Collective enfranchisement: when a revocable licence in a lease can become an irrevocable right

In the case of 4-6 Trinity Church Square Freehold Ltd v The Corporation of the Trinity House of Deptford Strond, the Upper Tribunal determined that if a qualifying tenant enjoys revocable rights under a lease, then when exercising the right to collective enfranchisement the requirement of permanence requires that those rights must become irrevocable on the completion of the transfer.

Trinity Church Square is a Georgian garden square to the south of the River Thames in the Newington district of the London Borough of Southwark. At the centre of the square stands Trinity Church, taking its name from the Corporation of Trinity House, which acquired the freehold of the Newington estate in 1660 and has devoted the rents and other income of the estate to charitable purposes for more than 450 years. In these proceedings the applicant, Trinity Church Square Freehold Limited, was the nominee purchaser entitled to acquire the freehold interest in three adjoining town houses (now converted into flats) at 4-6 Trinity Church Square from the Corporation under Chapter I of Part I of the Leasehold Reform, Housing and Urban Development Act 1993.

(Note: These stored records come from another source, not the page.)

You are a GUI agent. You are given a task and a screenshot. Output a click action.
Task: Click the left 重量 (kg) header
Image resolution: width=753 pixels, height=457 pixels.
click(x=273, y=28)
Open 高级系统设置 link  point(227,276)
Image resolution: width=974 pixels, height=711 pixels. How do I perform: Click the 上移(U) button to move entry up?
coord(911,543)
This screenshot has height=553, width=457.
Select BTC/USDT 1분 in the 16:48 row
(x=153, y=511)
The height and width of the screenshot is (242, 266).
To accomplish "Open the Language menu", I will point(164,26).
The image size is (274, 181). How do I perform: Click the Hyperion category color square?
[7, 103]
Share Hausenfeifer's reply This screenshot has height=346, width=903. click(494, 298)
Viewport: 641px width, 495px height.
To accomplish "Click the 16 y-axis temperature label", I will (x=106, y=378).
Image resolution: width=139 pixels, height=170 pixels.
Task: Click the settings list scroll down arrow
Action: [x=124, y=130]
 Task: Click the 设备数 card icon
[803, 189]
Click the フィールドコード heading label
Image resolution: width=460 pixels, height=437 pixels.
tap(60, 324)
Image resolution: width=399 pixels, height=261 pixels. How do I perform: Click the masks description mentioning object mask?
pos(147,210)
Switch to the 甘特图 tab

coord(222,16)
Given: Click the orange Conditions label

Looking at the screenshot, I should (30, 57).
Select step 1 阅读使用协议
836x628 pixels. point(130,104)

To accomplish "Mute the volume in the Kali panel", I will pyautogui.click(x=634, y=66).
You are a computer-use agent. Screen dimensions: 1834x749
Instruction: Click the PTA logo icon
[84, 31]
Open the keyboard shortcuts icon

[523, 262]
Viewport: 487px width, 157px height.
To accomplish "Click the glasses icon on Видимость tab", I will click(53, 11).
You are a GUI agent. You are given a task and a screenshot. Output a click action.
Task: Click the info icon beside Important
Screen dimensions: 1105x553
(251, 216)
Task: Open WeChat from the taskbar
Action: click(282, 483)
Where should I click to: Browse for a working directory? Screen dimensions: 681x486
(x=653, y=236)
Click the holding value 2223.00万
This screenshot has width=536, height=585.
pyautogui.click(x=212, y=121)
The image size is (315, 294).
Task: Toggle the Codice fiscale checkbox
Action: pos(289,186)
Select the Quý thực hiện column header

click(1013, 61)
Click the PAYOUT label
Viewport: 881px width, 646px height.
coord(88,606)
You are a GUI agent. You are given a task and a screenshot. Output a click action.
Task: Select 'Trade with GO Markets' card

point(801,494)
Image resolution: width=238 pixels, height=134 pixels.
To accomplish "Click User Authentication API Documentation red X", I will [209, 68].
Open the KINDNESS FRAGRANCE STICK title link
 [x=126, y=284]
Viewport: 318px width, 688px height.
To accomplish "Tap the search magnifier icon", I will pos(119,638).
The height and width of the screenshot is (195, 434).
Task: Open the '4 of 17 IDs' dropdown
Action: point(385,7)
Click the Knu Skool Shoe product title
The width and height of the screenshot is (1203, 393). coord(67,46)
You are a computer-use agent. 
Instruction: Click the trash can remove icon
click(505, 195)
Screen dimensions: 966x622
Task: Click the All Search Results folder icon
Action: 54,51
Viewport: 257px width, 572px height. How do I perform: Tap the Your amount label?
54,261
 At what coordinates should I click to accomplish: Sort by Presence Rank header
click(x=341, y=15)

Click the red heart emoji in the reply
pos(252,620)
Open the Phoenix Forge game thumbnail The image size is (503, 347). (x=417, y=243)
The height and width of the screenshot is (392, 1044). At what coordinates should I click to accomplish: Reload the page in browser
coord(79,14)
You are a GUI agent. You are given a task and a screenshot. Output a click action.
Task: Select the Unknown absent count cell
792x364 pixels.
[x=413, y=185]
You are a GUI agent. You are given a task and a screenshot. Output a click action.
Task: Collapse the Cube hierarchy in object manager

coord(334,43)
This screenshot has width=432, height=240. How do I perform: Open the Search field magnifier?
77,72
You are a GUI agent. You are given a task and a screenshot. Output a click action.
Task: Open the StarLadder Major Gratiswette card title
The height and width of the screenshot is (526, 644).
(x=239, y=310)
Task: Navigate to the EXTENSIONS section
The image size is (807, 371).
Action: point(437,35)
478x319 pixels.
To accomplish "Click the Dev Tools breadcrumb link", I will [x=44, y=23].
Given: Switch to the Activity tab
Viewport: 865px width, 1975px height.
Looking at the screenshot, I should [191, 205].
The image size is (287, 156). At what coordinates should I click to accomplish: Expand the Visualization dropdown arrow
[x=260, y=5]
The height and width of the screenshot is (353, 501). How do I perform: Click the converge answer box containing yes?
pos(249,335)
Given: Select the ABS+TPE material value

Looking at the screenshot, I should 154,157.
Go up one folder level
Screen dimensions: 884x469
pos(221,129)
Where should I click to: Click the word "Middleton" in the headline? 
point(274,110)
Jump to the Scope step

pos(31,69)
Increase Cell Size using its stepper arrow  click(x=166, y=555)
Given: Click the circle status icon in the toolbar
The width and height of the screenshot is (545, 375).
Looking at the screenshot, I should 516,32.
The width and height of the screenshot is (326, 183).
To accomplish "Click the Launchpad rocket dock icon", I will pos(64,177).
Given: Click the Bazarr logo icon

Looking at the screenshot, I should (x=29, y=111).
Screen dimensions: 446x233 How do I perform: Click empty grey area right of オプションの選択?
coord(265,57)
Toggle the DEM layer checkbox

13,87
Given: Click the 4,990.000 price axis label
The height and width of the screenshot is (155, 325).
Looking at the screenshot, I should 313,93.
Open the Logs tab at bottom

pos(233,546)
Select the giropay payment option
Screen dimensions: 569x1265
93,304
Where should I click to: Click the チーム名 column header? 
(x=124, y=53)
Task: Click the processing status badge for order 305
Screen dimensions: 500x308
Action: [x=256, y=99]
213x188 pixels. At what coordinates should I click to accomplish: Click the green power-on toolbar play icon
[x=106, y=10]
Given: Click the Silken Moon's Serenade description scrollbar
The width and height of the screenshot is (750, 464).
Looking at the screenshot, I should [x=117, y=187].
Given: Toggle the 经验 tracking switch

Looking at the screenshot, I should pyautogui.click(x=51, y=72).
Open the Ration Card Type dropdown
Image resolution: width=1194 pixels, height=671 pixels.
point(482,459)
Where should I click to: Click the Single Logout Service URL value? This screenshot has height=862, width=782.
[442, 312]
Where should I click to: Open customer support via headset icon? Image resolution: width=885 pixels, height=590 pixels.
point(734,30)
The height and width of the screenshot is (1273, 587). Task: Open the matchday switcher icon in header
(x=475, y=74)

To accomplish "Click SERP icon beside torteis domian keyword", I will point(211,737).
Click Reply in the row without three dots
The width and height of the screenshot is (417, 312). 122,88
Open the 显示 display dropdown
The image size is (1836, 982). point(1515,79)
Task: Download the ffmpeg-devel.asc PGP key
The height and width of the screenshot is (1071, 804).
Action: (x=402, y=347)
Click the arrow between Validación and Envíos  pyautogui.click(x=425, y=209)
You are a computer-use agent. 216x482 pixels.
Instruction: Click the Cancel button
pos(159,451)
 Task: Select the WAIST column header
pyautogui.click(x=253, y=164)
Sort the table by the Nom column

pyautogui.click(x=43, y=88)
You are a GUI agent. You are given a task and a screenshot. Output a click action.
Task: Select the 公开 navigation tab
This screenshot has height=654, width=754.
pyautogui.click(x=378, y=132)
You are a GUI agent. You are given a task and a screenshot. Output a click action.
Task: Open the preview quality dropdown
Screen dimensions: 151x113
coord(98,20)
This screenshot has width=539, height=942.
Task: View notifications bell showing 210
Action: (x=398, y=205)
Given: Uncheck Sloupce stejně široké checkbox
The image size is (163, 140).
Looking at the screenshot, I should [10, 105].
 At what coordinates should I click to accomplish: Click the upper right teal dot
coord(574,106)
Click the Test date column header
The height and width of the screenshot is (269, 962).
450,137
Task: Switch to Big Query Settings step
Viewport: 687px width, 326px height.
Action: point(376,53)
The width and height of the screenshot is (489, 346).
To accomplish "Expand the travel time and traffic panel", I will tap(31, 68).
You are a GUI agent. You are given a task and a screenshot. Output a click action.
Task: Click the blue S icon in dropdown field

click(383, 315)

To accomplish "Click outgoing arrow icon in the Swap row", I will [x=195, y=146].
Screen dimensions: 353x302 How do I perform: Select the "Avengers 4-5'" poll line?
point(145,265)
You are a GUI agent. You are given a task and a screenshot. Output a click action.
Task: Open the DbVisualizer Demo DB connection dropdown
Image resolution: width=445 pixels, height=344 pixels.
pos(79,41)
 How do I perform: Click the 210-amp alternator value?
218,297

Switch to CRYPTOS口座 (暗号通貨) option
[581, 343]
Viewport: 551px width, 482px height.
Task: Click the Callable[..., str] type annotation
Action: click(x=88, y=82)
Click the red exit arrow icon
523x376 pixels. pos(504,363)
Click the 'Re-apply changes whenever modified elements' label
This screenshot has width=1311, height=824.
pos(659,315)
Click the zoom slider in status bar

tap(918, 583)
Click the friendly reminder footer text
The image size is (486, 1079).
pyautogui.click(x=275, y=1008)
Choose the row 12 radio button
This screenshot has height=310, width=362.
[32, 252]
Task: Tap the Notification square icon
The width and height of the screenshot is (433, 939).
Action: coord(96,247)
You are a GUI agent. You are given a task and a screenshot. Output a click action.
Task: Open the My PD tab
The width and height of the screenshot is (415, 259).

At the rear of 4-6 Trinity Church Square is a garden which the lessees of flats in the building were entitled to use under a licence contained in their leases. It was an express term of the licence that it could be revoked by the Corporation at any time. It was agreed that on the transfer to the nominee purchaser of the freehold in the building, the Corporation would retain the freehold of the garden, subject to the right of the lessees to continue to use it. The main issue was whether the rights to be granted over the garden would continue to be revocable, as the Corporation proposed, or would become irrevocable, as the nominee purchaser sought. There were also some other small issues on the detailed terms of the transfer, including whether the Corporation should continue to have the power to make regulations concerning the use of the garden even though no such regulations were in force and none had ever been made.

The main issue arose because section 1(4)(a) of the Act entitles the Corporation to retain the freehold of the garden if it offers in lieu such “permanent rights as will ensure that thereafter the occupier of the flat … has as nearly as may be the same rights” as those enjoyed when the process of acquisition commenced.

The Upper Tribunal concluded that for the Corporation to avoid the need to transfer the freehold of the garden to the nominee purchaser, the right to use the garden must become irrevocable as otherwise it would not be “permanent” as required by section 1(4)(a). It said that participating tenants, undertaking a collective enfranchisement of their development, were therefore entitled to be granted an irrevocable right to use the garden over which they previously had a revocable licence to use. The Tribunal also decided that the requirement of equivalence in section 1(4)(a) meant that the rights conferred by the lease should continue to be enjoyed subject to the same restrictions as existed at the time the process of acquisition began, and subject also to any power of the Corporation existing on that date to regulate the enjoyment of the rights (i.e., to make regulations governing the use of the garden), whether or not the power had yet been exercised.